Department of Surgery, University Medical Center Mannheim, Medical Faculty Mannheim, University of Heidelberg, Mannheim, Germany.
iScience. 2024 Nov 28;27(12):111493. doi: 10.1016/j.isci.2024.111493. eCollection 2024 Dec 20.

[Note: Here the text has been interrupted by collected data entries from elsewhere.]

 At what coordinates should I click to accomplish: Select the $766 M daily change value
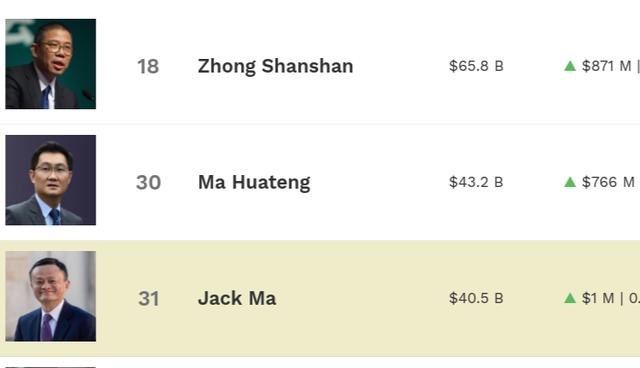608,182
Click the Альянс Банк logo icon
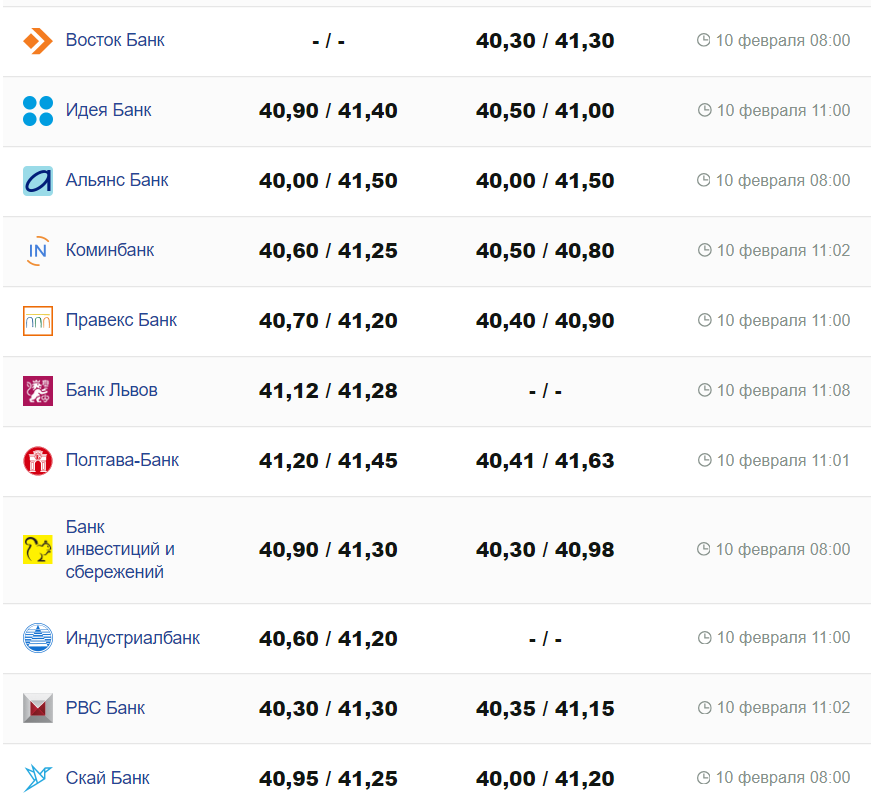 (x=37, y=181)
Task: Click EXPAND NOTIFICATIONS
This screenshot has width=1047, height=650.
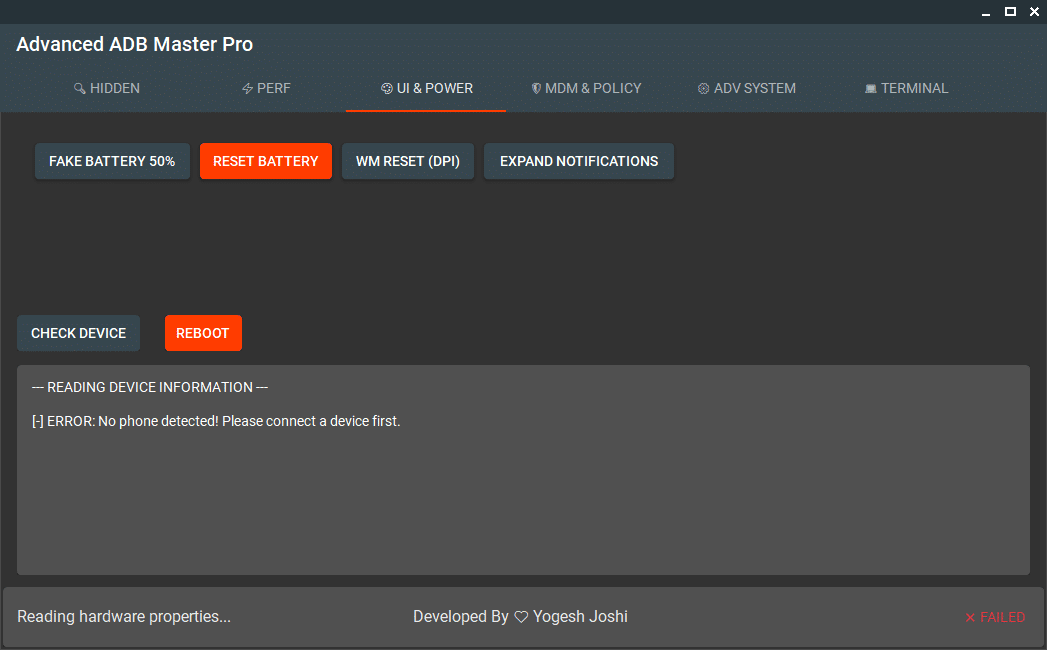Action: [x=578, y=161]
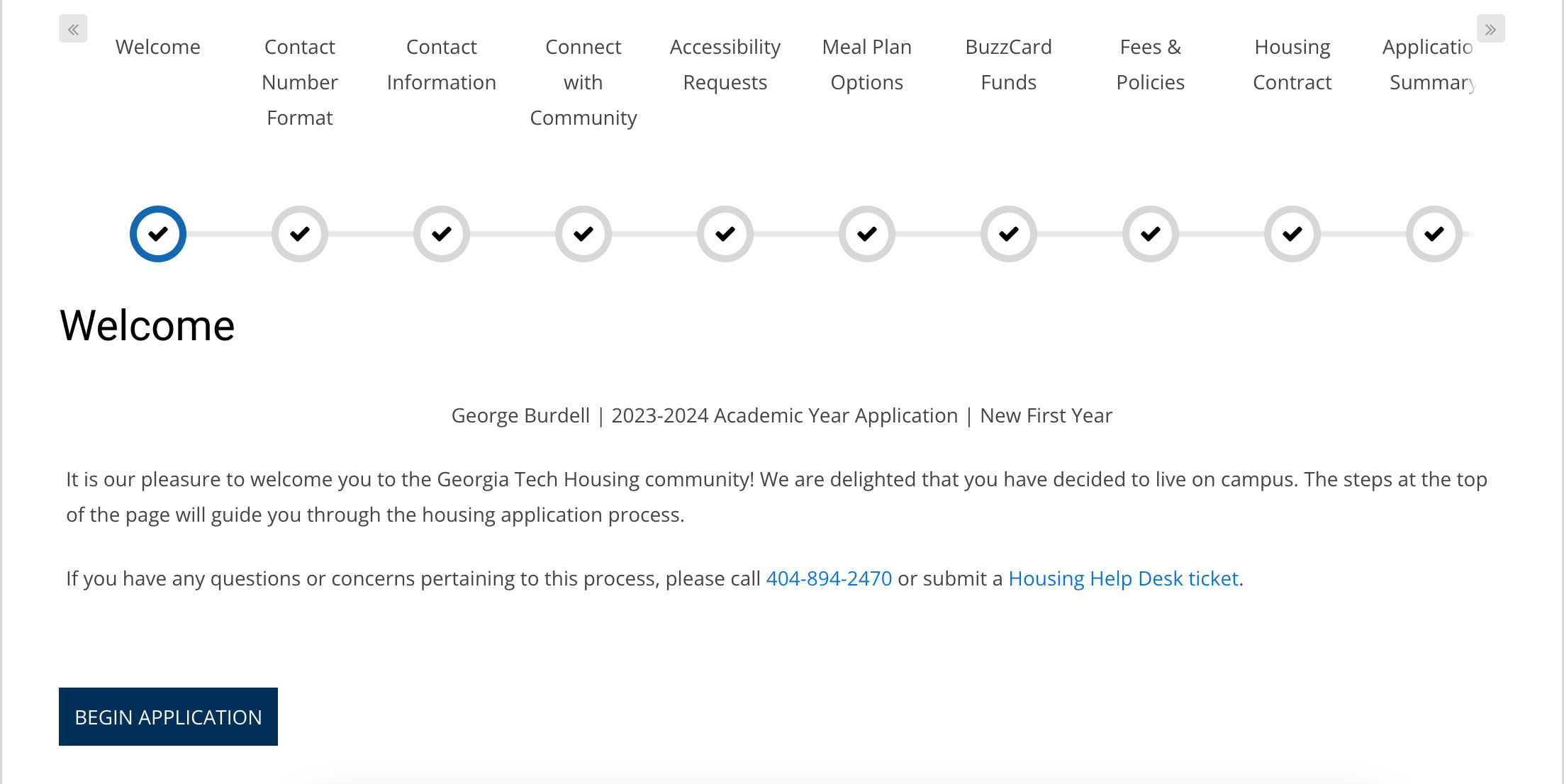
Task: Click the 404-894-2470 phone link
Action: [829, 578]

Clinical reliability assessment of large language models is necessary due to their increasing use in healthcare. This study assessed the performance of ChatGPT-3.5 and ChatGPT-4 in answering questions deducted from the German evidence-based S3 guideline for adult soft tissue sarcoma (STS). Reponses to 80 complex clinical questions covering diagnosis, treatment, and surveillance aspects were independently scored by two sarcoma experts for accuracy and adequacy. ChatGPT-4 outperformed ChatGPT-3.5 overall, with higher median scores in both accuracy (5.5 vs. 5.0) and adequacy (5.0 vs. 4.0). While both versions performed similarly on questions about retroperitoneal/visceral sarcoma and gastrointestinal stromal tumor (GIST)-specific treatment as well as questions about surveillance, ChatGPT-4 performed better on questions about general STS treatment and extremity/trunk sarcomas. Despite their potential as a supportive tool, both models occasionally offered misleading and potentially life-threatening information. This underscores the significance of cautious adoption and human monitoring in clinical settings.
由于大语言模型在医疗保健领域的使用日益增加,对其进行临床可靠性评估很有必要。本研究评估了ChatGPT-3.5和ChatGPT-4在回答从德国成人软组织肉瘤(STS)循证S3指南中摘录的问题时的表现。两位肉瘤专家对80个涵盖诊断、治疗和监测方面的复杂临床问题的回答进行了准确性和充分性的独立评分。ChatGPT-4总体表现优于ChatGPT-3.5,在准确性(中位数5.5对5.0)和充分性(中位数5.0对4.0)方面得分更高。虽然两个版本在关于腹膜后/内脏肉瘤和胃肠道间质瘤(GIST)特异性治疗的问题以及监测问题上表现相似,但ChatGPT-4在关于一般STS治疗和四肢/躯干肉瘤的问题上表现更好。尽管它们有作为辅助工具的潜力,但两个模型偶尔都会提供误导性和潜在危及生命的信息。这凸显了在临床环境中谨慎采用和人工监测的重要性。